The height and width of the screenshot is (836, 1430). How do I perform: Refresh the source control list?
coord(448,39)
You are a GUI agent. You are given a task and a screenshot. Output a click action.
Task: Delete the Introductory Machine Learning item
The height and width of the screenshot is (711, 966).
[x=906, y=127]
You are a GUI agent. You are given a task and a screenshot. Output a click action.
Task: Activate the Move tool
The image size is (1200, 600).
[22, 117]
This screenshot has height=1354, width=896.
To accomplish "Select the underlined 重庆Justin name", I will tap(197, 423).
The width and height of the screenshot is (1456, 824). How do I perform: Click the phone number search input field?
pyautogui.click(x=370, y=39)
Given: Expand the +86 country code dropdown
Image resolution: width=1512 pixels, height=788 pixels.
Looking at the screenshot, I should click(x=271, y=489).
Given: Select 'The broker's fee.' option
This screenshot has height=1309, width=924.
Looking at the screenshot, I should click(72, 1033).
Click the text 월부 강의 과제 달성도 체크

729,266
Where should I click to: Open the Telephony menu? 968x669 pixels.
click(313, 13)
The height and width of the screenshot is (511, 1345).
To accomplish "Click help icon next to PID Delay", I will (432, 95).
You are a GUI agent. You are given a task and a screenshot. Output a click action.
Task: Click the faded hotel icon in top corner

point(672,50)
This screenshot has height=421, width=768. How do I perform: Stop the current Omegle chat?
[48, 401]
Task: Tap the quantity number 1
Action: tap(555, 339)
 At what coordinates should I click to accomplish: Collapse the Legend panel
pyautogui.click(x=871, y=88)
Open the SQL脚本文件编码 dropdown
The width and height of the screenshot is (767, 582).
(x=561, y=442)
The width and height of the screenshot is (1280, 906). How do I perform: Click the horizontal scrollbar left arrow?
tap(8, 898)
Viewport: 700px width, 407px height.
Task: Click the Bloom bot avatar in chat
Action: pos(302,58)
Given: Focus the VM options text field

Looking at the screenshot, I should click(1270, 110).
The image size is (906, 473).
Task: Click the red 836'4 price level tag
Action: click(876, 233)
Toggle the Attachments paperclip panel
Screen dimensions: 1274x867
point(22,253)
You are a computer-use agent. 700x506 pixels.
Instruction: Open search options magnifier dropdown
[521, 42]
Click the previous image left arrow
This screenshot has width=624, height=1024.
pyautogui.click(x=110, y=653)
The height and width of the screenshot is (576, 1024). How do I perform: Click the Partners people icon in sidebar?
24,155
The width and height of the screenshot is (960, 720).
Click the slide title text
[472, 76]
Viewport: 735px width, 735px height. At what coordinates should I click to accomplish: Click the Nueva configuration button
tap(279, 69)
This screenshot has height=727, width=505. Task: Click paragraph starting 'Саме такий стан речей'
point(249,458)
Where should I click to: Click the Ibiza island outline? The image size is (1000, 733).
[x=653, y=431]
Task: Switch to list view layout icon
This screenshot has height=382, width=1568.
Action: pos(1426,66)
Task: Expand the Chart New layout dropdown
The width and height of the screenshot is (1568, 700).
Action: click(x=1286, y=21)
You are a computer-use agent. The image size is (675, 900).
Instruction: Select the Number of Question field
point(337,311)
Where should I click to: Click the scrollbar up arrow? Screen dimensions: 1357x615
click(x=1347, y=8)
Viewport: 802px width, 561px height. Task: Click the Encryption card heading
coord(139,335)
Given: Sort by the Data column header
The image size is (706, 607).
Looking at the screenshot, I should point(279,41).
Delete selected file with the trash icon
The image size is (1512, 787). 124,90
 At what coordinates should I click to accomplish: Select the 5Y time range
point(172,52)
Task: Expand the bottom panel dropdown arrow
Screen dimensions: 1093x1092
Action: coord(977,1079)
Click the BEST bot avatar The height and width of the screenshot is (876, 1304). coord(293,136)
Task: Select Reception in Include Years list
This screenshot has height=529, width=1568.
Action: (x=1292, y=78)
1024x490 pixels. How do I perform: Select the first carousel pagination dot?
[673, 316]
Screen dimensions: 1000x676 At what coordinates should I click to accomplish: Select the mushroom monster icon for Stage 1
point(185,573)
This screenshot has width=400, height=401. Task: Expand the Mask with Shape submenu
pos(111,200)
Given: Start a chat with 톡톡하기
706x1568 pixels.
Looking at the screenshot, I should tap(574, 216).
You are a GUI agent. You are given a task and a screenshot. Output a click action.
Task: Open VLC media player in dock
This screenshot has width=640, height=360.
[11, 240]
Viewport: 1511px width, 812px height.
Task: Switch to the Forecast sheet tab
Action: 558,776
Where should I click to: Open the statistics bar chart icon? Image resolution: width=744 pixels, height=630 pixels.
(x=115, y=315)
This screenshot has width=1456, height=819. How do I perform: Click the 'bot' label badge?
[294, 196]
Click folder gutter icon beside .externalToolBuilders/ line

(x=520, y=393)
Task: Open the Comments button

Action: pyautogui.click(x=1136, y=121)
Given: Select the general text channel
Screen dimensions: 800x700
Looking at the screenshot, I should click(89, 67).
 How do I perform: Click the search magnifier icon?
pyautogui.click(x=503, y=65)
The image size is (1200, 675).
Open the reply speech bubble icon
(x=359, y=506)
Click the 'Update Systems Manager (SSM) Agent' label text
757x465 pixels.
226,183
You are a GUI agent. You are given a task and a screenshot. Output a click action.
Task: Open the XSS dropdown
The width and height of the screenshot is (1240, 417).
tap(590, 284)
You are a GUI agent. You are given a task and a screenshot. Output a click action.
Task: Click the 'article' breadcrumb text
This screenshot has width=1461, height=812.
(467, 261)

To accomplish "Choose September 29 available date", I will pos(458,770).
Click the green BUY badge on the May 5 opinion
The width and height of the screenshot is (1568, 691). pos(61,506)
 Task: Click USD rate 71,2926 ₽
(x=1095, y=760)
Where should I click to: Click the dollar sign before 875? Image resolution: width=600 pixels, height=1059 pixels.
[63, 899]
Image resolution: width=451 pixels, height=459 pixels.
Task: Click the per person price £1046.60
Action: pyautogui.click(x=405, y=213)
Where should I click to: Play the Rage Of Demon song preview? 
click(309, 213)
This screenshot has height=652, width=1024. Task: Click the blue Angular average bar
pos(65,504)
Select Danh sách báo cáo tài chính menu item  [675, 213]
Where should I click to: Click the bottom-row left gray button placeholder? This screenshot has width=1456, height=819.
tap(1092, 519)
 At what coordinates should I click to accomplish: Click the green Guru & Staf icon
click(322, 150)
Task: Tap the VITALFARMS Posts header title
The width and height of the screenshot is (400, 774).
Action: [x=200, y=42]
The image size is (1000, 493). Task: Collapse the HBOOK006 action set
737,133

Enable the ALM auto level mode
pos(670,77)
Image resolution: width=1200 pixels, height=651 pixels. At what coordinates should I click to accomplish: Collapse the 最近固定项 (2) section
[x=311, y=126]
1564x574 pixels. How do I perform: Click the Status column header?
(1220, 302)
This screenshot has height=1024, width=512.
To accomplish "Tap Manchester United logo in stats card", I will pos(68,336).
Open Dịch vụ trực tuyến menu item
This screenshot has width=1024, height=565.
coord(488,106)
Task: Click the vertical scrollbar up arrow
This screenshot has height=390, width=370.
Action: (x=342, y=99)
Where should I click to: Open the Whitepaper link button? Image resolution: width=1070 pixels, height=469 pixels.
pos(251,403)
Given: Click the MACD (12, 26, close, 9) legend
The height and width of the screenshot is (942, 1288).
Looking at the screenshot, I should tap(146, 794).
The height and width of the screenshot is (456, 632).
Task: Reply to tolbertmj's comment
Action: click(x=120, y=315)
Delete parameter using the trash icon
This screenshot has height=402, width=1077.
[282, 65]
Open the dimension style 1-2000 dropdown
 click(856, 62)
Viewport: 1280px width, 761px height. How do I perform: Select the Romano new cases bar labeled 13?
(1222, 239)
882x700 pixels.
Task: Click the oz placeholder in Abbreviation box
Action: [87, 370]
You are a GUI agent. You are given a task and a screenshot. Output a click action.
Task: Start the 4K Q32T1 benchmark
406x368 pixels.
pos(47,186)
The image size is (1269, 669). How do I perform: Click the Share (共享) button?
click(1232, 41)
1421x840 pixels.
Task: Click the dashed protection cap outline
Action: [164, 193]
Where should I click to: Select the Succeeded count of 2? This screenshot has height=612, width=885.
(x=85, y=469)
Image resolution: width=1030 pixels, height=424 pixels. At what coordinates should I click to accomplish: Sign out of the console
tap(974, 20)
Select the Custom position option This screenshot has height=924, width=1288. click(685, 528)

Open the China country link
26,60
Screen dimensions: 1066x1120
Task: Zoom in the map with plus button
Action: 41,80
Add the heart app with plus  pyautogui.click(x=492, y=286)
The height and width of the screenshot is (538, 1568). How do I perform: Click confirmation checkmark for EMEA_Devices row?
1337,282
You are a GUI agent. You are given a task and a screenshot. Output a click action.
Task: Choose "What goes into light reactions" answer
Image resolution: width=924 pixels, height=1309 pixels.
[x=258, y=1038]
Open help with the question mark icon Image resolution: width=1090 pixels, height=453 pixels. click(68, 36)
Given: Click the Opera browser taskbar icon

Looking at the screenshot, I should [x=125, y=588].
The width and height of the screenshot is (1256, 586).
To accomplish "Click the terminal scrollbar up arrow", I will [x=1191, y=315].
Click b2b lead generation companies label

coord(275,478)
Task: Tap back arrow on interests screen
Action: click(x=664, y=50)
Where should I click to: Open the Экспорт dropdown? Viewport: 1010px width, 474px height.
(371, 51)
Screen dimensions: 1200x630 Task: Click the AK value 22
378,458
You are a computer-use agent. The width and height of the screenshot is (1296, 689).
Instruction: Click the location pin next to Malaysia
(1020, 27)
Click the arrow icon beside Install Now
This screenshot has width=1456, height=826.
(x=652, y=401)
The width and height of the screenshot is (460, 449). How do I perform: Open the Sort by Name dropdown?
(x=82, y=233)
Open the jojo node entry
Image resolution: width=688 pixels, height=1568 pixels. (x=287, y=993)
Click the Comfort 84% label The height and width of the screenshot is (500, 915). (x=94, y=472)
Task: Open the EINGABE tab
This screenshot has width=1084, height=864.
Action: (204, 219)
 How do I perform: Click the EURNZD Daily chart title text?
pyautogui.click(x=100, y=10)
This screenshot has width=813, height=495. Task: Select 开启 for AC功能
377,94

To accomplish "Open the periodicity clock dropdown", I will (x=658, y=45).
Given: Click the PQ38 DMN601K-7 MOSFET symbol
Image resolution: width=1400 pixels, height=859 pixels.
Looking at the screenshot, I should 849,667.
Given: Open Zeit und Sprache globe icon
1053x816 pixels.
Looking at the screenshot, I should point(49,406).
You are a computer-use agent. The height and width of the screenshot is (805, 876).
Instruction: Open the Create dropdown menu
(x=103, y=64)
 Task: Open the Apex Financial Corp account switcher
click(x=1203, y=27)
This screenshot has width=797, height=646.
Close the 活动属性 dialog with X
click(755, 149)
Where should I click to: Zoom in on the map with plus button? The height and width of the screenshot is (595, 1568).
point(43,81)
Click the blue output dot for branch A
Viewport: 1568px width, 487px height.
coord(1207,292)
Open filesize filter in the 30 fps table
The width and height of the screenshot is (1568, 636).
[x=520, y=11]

────────────────────────────────────────

▶ Task statement
Would you please write out, exactly and with no other lines, the stretch of the listing above from the line containing "Select the Custom" through the line containing "Given: Open Zeit und Sprache globe icon"?

▶ Task result
Select the Custom position option This screenshot has height=924, width=1288. click(685, 528)

Open the China country link
26,60
Screen dimensions: 1066x1120
Task: Zoom in the map with plus button
Action: 41,80
Add the heart app with plus  pyautogui.click(x=492, y=286)
The height and width of the screenshot is (538, 1568). How do I perform: Click confirmation checkmark for EMEA_Devices row?
1337,282
You are a GUI agent. You are given a task and a screenshot. Output a click action.
Task: Choose "What goes into light reactions" answer
Image resolution: width=924 pixels, height=1309 pixels.
[x=258, y=1038]
Open help with the question mark icon Image resolution: width=1090 pixels, height=453 pixels. click(68, 36)
Given: Click the Opera browser taskbar icon

Looking at the screenshot, I should [x=125, y=588].
The width and height of the screenshot is (1256, 586).
To accomplish "Click the terminal scrollbar up arrow", I will [x=1191, y=315].
Click b2b lead generation companies label

coord(275,478)
Task: Tap back arrow on interests screen
Action: click(x=664, y=50)
Where should I click to: Open the Экспорт dropdown? Viewport: 1010px width, 474px height.
(371, 51)
Screen dimensions: 1200x630 Task: Click the AK value 22
378,458
You are a computer-use agent. The width and height of the screenshot is (1296, 689).
Instruction: Click the location pin next to Malaysia
(1020, 27)
Click the arrow icon beside Install Now
This screenshot has width=1456, height=826.
(x=652, y=401)
The width and height of the screenshot is (460, 449). How do I perform: Open the Sort by Name dropdown?
(x=82, y=233)
Open the jojo node entry
Image resolution: width=688 pixels, height=1568 pixels. (x=287, y=993)
Click the Comfort 84% label The height and width of the screenshot is (500, 915). (x=94, y=472)
Task: Open the EINGABE tab
This screenshot has width=1084, height=864.
Action: (204, 219)
 How do I perform: Click the EURNZD Daily chart title text?
pyautogui.click(x=100, y=10)
This screenshot has width=813, height=495. Task: Select 开启 for AC功能
377,94

To accomplish "Open the periodicity clock dropdown", I will (x=658, y=45).
Given: Click the PQ38 DMN601K-7 MOSFET symbol
Image resolution: width=1400 pixels, height=859 pixels.
Looking at the screenshot, I should 849,667.
Given: Open Zeit und Sprache globe icon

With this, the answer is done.